_Tugas Latihan:_
1. Tulis kembali bagian teks tentang HAM di Indonesia dari "Patut dicatat bahwa" sampai "(pasal 7 ayat 2).", dengan menukar "berlaku surut" menjadi "berlaku mundur".
2. Sebutkan semua tugas pemerintah terhadap hak asasi manusia yang dinyatakan dalam teks tentang HAM di Indonesia.
3. Teruskan teks tentang HAM di Indonesia mulai dari kalimat sesudah kalimat terakhirnya.

_Teks Kutipan:_
Rabu, 02 Maret 2011

HAM D indonesia

Perlindungan HAM di Indonesia dan Penyelesaian Pelanggaran HAM Masa Lalu
(Paper disampaikan dalam “Seminar Hak Asasi Manusia” yang diselenggarakan oleh PAKORBA di Solo, 5 November 2002)


Pengantar: Undang-undang tentang Hak Asasi Manusia

Pada tanggal 23 September 1999, telah disahkan UU No.39/1999 tentang Hak Asasi Manusia dan Komisi Nasional Hak Asasi Manusia sebagai bentuk realisasi dari Tap MPR no. XVII tahun 1998. Undang-undang ini memuat sebuah daftar panjang hak-hak asasi manusia yang diakui dan wajib dipenuhi dan dilindungi oleh negara Indonesia.

UU ini mengakui hak untuk hidup (pasal 9), hak untuk berkeluarga dan melanjutkan keturunan (pasal 10), hak untuk mengembangkan diri (pasal 11-16), hak untuk memperoleh keadilan (pasal 17-19), hak atas kebebasan pribadi (pasal 20-27), hak atas rasa aman (pasal 28-35), hak atas kesejahteraan (pasal 36-42), hak untuk turut serta dalam pemerintahan (pasal 43-44), hak-hak perempuan (pasal 45-51), dan hak-hak anak (pasal 52-66). Selain menjamin hak-hak tersebut, UU ini juga menegaskan adanya tugas, kewajiban dan tanggungjawab yang mendasar dari pemerintah untuk menghormati, melindungi, menegakkan, dan memajukan hak-hak asasi manusia tersebut.

Patut dicatat bahwa termasuk dalam “hak untuk memperoleh keadilan” sebuah aturan yang melarang seseorang diproses pengadilan dan dijatuhi hukuman pidana berdasarkan peraturan perundangan yang belum dibuat saat tindak pidana dilakukan (lihat pasal 18 ayat 2 dan juga pasal 4). Ini berarti seseorang tidak dapat dihukum atas dasar hukum yang berlaku surut. Namun, dalam Penjelasan atas pasal 4 UU tersebut, dinyatakan bahwa “hak untuk tidak dituntut atas dasar hukum yang berlaku surut dapat dikecualikan dalam hal pelanggaran berat hak asasi manusia yang digolongkan ke dalam kejahatan terhadap kemanusiaan”. Selain itu, UU ini juga menegaskan bahwa “ketentuan hukum internasional yang telah diterima negara Republik Indonesia yang menyangkut hak asasi manusia menjadi bagian hukum nasional” (pasal 7 ayat 2).

_Kumpulan Data:_
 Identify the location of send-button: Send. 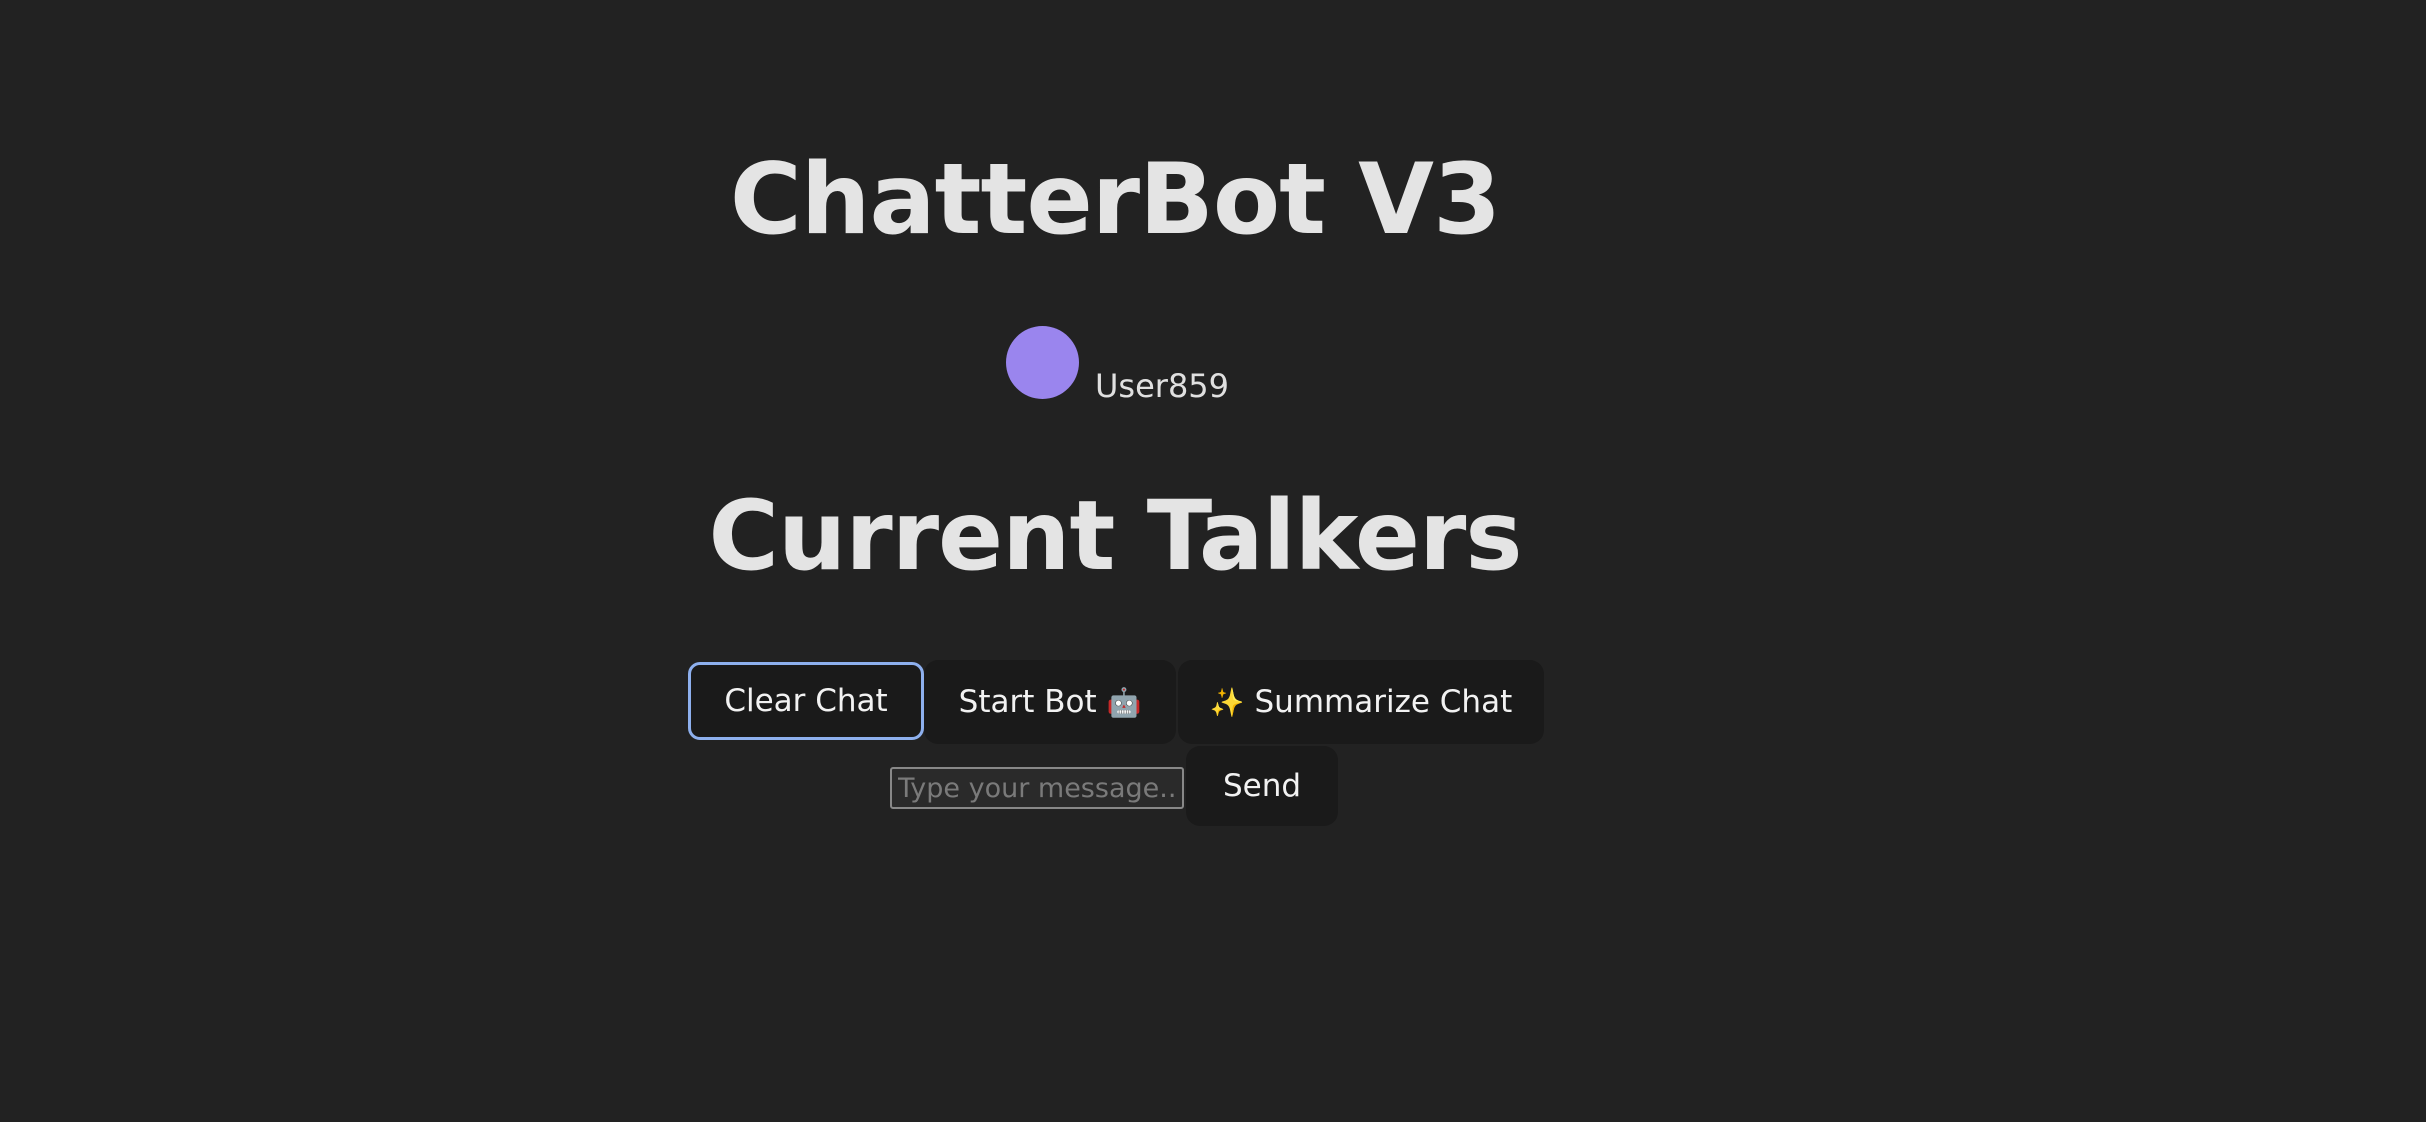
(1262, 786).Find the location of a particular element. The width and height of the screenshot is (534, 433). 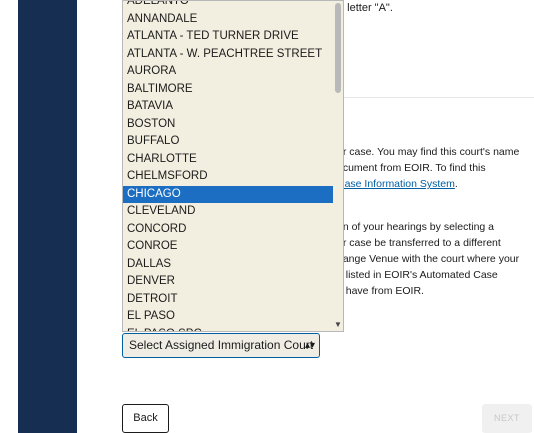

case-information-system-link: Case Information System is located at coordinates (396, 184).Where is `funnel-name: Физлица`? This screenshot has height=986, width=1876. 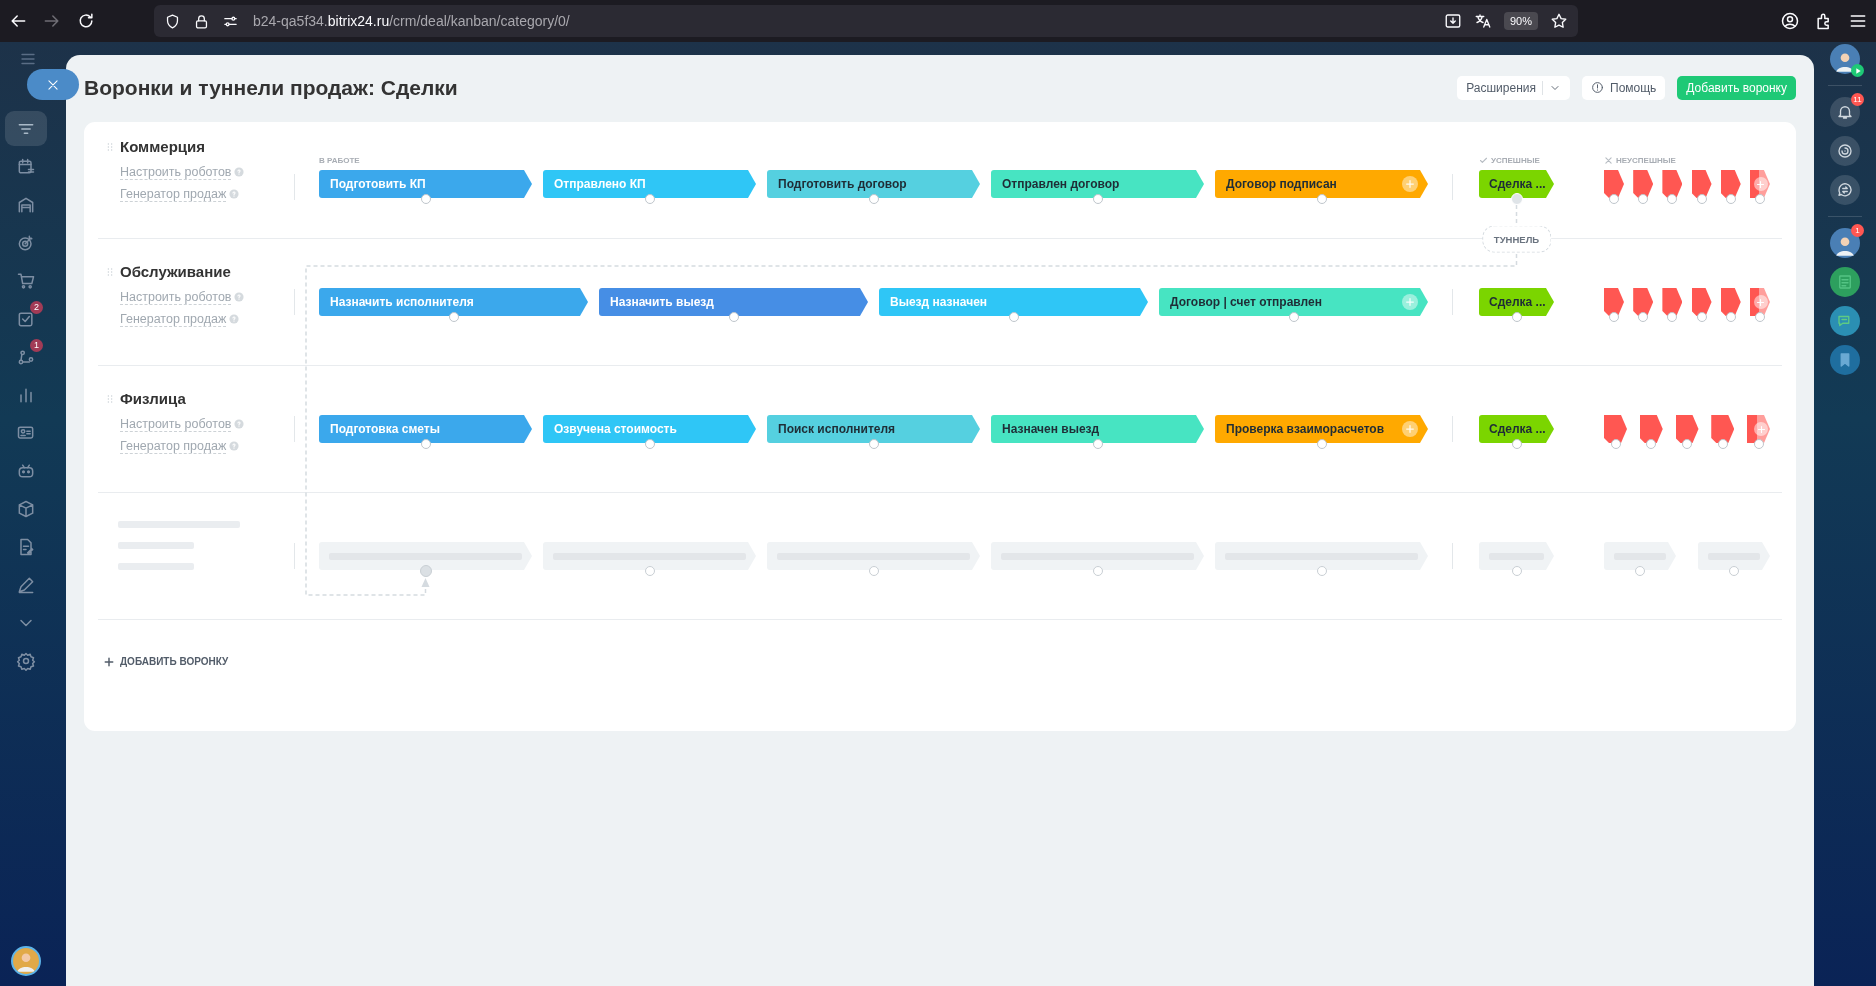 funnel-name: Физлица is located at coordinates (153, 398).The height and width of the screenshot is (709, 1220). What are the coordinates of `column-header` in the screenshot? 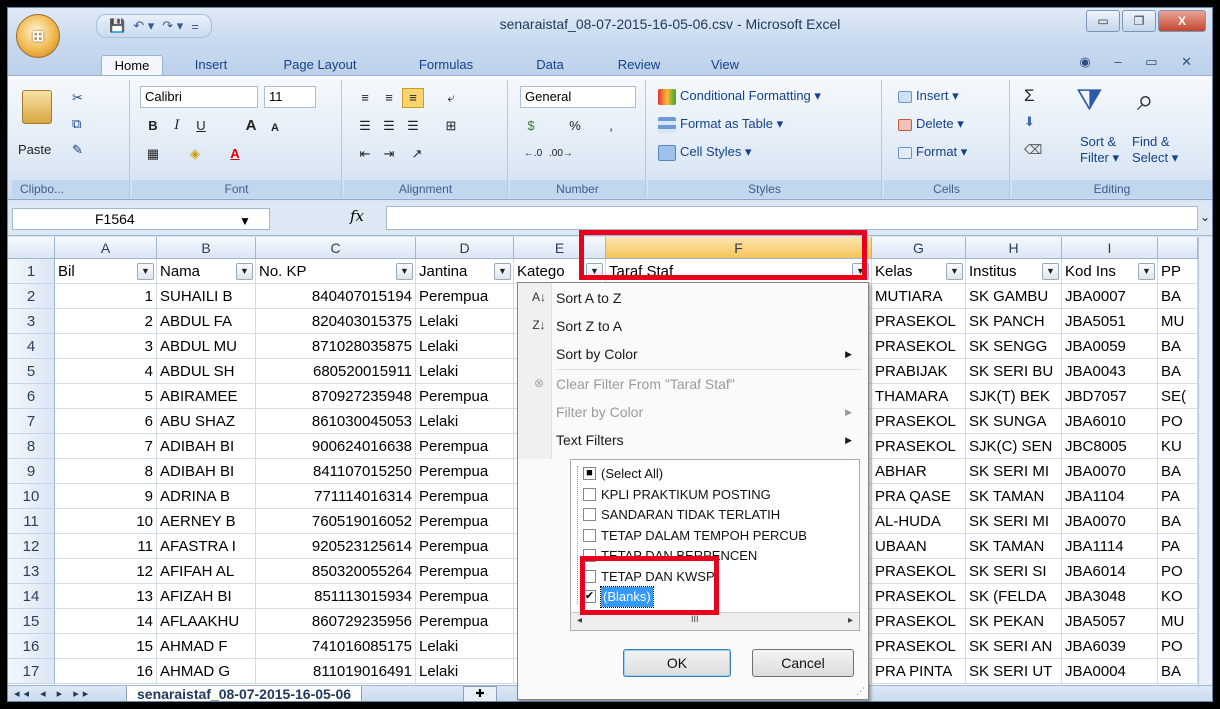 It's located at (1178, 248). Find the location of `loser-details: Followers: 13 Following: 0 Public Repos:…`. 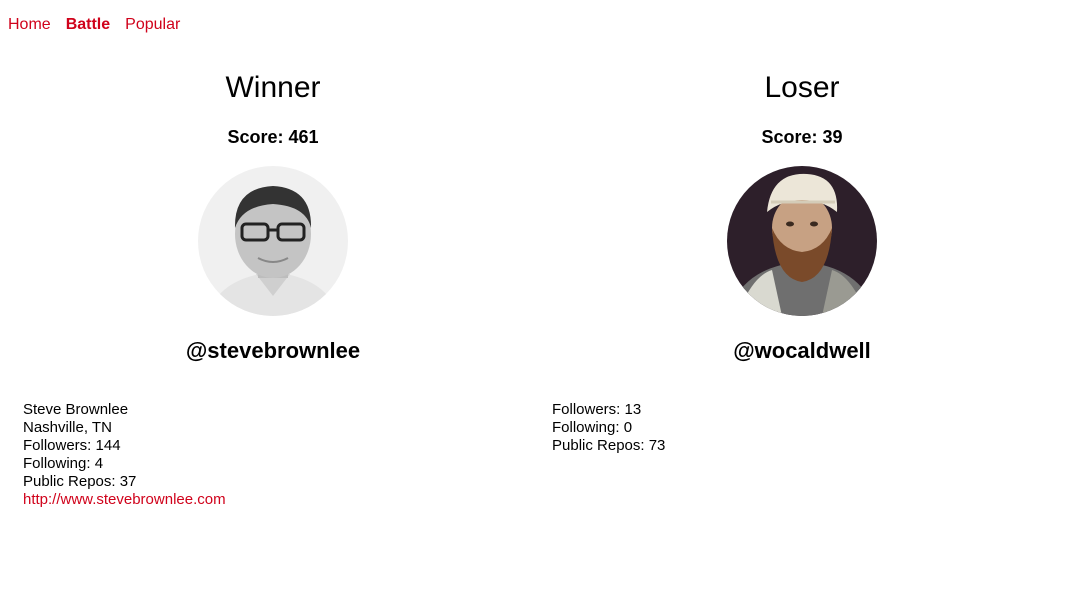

_Jawaban Bernomor:_
1.
Patut dicatat bahwa termasuk dalam “hak untuk memperoleh keadilan” sebuah aturan yang melarang seseorang diproses pengadilan dan dijatuhi hukuman pidana berdasarkan peraturan perundangan yang belum dibuat saat tindak pidana dilakukan (lihat pasal 18 ayat 2 dan juga pasal 4). Ini berarti seseorang tidak dapat dihukum atas dasar hukum yang berlaku mundur. Namun, dalam Penjelasan atas pasal 4 UU tersebut, dinyatakan bahwa “hak untuk tidak dituntut atas dasar hukum yang berlaku mundur dapat dikecualikan dalam hal pelanggaran berat hak asasi manusia yang digolongkan ke dalam kejahatan terhadap kemanusiaan”. Selain itu, UU ini juga menegaskan bahwa “ketentuan hukum internasional yang telah diterima negara Republik Indonesia yang menyangkut hak asasi manusia menjadi bagian hukum nasional” (pasal 7 ayat 2).

2. Menghormati, melindungi, menegakkan, dan memajukan hak-hak asasi manusia.

3.
Bagian lain dari UU no.39 tahun 1999 ini mengatur tentang pembentukan Komisi Nasional Hak Asasi Manusia (Komnas HAM) sebagai sebuah lembaga independen yang mempunyai fungsi, tugas, otoritas dan tanggung jawab untuk menyelenggarakan penyelidikan, kampanye, pamantauan, dan mediasi kasus-kasus atau isu-isu yang berkaitan dengan hak asasi manusia. UU ini juga memungkinkan masyarakat untuk membuat dan mengajukan komplain atau pengaduan serta penuntutan atas pelanggaran hak asasi manusia; serta menyumbang rekomendasi mengenai kebijakan yang berkaitan dengan hak asasi manusia kepada Komnas HAM.

UU no.39 tahun 1999 ini sekaligus juga memperkuat kewenangan Komnas HAM yang sebelumnya diatur melalui Keppres no.50 tahun 1993. Penguatan ini terutama terletak pada kewenangan untuk memantau dan melaporkan kepada publik adanya pelanggaran hak asasi manusia. Yang paling penting, dalam fungsi penyelidikannya, Komnas HAM dibekali dengan kewenangan subpoena dalam menangani kasus-kasus hak asasi manusia. Ini berarti berdasarkan UU no.39 tahun 1999 Komnas HAM mempunyai kekuasaan secara hukum untuk memanggil secara paksa para saksi, baik dari pihak pengadu maupun pihak yang diadukan (Lihat pasal 89 ayat 3(c) dan (d), serta pasal 95). Kewenangan inilah yang kemudian digunakan untuk memanggil para perwira tinggi militer untuk memberikan keterangan berkaitan dengan kasus kejahatan terhadap kemanusiaan di Timor Timur kepada KPP HAM.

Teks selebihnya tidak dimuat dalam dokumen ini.